Data items:
-----
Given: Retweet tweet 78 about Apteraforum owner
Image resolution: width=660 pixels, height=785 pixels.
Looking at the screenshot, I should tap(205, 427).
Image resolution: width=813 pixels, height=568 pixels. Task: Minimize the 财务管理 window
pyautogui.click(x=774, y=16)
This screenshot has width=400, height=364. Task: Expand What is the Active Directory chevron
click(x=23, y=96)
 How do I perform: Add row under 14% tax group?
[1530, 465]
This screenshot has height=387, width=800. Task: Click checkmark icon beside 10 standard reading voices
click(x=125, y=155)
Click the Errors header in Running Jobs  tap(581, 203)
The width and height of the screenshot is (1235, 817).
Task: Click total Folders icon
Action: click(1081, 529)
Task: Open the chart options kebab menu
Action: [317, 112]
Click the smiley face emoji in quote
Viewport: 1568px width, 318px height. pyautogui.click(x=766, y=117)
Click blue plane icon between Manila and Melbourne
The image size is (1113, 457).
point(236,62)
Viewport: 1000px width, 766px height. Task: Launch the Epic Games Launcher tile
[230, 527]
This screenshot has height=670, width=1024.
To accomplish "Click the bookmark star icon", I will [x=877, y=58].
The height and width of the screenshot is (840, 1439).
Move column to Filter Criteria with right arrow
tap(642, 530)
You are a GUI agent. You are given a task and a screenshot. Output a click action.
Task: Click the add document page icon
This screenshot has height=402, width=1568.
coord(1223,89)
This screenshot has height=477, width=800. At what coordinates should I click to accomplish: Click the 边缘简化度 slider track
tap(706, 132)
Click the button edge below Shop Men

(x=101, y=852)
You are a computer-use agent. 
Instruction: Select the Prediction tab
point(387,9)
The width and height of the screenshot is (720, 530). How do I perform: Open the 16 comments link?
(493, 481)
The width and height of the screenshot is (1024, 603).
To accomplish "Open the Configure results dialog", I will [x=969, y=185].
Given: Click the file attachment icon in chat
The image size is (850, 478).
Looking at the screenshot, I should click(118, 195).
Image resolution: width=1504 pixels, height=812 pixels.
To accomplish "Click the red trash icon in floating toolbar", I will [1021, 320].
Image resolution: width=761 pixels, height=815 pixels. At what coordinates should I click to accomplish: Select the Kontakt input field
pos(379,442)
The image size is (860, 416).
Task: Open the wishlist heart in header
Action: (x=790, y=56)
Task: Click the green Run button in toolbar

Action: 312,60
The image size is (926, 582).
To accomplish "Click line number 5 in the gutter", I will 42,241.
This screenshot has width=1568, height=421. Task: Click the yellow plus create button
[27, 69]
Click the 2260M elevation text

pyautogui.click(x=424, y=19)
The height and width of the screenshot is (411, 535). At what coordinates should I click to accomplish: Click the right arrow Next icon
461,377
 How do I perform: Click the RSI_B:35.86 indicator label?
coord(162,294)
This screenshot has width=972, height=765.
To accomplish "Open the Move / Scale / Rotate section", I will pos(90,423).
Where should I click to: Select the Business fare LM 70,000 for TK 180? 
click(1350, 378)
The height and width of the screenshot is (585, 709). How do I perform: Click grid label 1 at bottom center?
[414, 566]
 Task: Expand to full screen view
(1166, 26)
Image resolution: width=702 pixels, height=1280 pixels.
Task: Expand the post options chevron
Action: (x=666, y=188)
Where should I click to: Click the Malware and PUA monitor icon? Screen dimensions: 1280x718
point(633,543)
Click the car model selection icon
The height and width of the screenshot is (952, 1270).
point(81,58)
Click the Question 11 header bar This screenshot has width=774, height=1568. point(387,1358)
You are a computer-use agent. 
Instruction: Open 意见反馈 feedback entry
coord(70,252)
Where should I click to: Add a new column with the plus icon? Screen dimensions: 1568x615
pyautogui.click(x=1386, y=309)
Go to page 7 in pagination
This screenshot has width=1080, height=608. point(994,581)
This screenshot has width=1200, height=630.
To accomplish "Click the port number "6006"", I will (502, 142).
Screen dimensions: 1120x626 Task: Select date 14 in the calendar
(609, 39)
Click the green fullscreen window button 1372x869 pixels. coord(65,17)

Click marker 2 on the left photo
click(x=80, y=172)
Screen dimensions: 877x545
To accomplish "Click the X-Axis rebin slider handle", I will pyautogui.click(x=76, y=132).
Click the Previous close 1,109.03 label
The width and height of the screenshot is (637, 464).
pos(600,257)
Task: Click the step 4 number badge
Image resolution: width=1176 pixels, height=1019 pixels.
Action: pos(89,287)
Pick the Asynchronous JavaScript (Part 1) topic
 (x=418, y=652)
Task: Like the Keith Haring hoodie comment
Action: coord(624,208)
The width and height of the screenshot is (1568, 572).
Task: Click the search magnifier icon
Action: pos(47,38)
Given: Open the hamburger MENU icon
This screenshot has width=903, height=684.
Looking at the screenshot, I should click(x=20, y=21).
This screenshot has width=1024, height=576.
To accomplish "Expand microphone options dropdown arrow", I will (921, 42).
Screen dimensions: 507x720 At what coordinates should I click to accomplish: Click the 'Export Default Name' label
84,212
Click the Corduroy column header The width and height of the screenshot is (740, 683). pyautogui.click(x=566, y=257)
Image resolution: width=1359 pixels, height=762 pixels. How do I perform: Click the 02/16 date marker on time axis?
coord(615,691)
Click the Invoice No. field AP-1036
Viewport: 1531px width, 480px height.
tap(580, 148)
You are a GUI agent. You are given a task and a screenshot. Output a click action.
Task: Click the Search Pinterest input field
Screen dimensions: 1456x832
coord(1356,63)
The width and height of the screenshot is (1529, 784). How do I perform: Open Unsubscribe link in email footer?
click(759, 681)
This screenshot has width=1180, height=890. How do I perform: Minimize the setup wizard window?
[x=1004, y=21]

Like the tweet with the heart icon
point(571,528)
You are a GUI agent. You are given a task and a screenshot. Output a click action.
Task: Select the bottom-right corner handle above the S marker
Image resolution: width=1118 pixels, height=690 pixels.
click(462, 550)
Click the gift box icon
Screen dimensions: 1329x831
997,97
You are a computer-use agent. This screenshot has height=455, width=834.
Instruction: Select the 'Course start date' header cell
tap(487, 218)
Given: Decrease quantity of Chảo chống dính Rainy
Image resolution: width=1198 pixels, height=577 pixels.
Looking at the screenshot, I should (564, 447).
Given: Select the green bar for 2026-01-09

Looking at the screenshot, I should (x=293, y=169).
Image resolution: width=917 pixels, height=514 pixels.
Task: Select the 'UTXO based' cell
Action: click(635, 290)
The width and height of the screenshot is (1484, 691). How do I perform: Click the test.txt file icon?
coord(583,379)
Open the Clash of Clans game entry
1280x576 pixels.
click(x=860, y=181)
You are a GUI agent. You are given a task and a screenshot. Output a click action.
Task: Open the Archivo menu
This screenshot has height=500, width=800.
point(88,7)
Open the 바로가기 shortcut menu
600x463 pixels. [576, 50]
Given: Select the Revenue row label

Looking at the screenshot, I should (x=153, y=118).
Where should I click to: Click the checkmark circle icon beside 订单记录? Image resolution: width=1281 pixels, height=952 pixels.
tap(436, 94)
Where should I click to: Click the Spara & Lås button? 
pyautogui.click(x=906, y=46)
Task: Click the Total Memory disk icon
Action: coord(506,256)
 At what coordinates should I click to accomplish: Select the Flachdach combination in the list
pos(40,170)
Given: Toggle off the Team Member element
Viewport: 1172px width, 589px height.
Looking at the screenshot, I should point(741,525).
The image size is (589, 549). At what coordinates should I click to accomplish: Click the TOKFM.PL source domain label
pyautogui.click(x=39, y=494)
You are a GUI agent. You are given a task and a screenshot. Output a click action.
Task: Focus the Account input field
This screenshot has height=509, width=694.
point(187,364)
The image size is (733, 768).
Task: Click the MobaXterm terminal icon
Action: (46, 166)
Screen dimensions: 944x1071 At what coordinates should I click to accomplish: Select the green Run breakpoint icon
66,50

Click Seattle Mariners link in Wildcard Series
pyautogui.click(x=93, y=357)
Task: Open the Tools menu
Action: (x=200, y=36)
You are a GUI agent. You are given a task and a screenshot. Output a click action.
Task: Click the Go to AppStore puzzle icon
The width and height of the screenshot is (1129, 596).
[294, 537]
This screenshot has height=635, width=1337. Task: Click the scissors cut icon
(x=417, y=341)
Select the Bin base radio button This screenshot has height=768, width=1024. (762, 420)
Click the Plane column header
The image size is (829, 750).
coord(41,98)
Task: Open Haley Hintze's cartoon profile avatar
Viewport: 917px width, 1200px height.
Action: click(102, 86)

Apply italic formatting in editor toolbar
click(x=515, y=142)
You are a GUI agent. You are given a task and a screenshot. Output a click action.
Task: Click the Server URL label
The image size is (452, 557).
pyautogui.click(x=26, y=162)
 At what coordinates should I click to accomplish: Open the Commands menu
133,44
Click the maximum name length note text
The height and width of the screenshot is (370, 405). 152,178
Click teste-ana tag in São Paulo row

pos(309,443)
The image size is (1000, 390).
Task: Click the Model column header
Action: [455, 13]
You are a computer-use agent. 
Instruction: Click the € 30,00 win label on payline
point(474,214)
-----
▶ **WORK TO BE COMPLETED**
Here the answer is the exact run of lines above, from the line with "Task: Click the Server URL label" down to the last, and nothing else.

▶ **RESULT OF THIS EXERCISE**
Task: Click the Server URL label
The image size is (452, 557).
pyautogui.click(x=26, y=162)
 At what coordinates should I click to accomplish: Open the Commands menu
133,44
Click the maximum name length note text
The height and width of the screenshot is (370, 405). 152,178
Click teste-ana tag in São Paulo row

pos(309,443)
The image size is (1000, 390).
Task: Click the Model column header
Action: [455, 13]
You are a computer-use agent. 
Instruction: Click the € 30,00 win label on payline
point(474,214)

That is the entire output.